▶ _EXCERTO DO TEXTO_
################

O senhor acabou de ser reeleito, o tal director de jornal já se foi embora, a referida estação de televisão mudou de gerência, e mesmo assim continuam a importuná-lo. Que vergonha.
Embora no momento em que escrevo estas linhas não sejam ainda claros todos os contornos das suas amigáveis conversas, parece-me desde já evidente que este caso só pode estar baseado num enorme mal-entendido, provocado pelo facto de o senhor ter a infelicidade de estar para as trapalhadas como o pólen para as abelhas - há aí uma química azarada que não se explica.
Os meses passam, as legislaturas sucedem-se, os primos revezam-se e o senhor engenheiro continua a ser alvo de campanhas negras, cabalas, urdiduras e toda a espécie de maldades que podem ser orquestradas contra um primeiro-ministro. Nem um mineiro de carvão tem tanto negrume à sua volta.
Depois da licenciatura na Independente, depois dos projectos de engenharia da Guarda, depois do caso da rasura no seu cartão de deputado com o ser ou não ser engenheiro, depois do apartamento da Rua Braamcamp, depois do processo Cova da Beira, depois do caso Freeport, depois do caso dos contentores de Alcântara, eis que a "Face Oculta", essa investigação com nome de bar de alterne, tinha de vir incomodar uma pessoa tão ocupada.

################

▶ _EXCERTO DE DADOS_
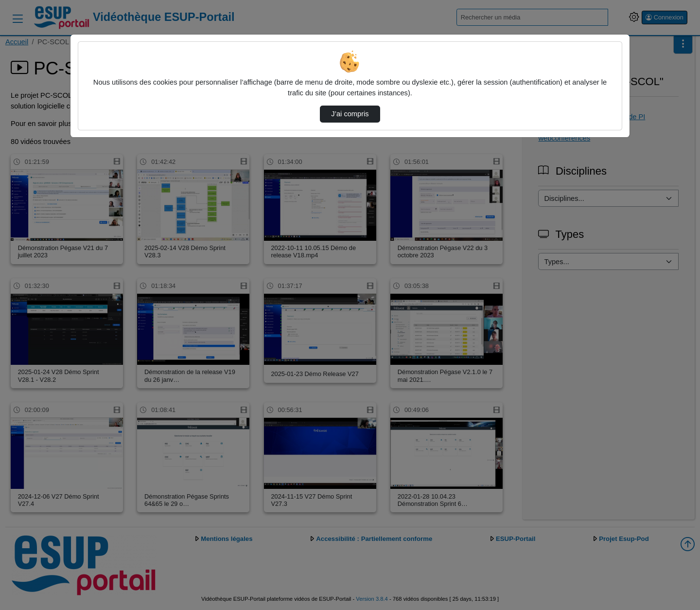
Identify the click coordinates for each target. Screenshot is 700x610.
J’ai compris (350, 114)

################

▶ _PEDIDO DADO_
Copie integralmente o texto sobre o primeiro-ministro, sem alterar nenhuma palavra nem sinal de pontuação.

▶ _EXERCÍCIO RESOLVIDO_
O senhor acabou de ser reeleito, o tal director de jornal já se foi embora, a referida estação de televisão mudou de gerência, e mesmo assim continuam a importuná-lo. Que vergonha.
Embora no momento em que escrevo estas linhas não sejam ainda claros todos os contornos das suas amigáveis conversas, parece-me desde já evidente que este caso só pode estar baseado num enorme mal-entendido, provocado pelo facto de o senhor ter a infelicidade de estar para as trapalhadas como o pólen para as abelhas - há aí uma química azarada que não se explica.
Os meses passam, as legislaturas sucedem-se, os primos revezam-se e o senhor engenheiro continua a ser alvo de campanhas negras, cabalas, urdiduras e toda a espécie de maldades que podem ser orquestradas contra um primeiro-ministro. Nem um mineiro de carvão tem tanto negrume à sua volta.
Depois da licenciatura na Independente, depois dos projectos de engenharia da Guarda, depois do caso da rasura no seu cartão de deputado com o ser ou não ser engenheiro, depois do apartamento da Rua Braamcamp, depois do processo Cova da Beira, depois do caso Freeport, depois do caso dos contentores de Alcântara, eis que a "Face Oculta", essa investigação com nome de bar de alterne, tinha de vir incomodar uma pessoa tão ocupada.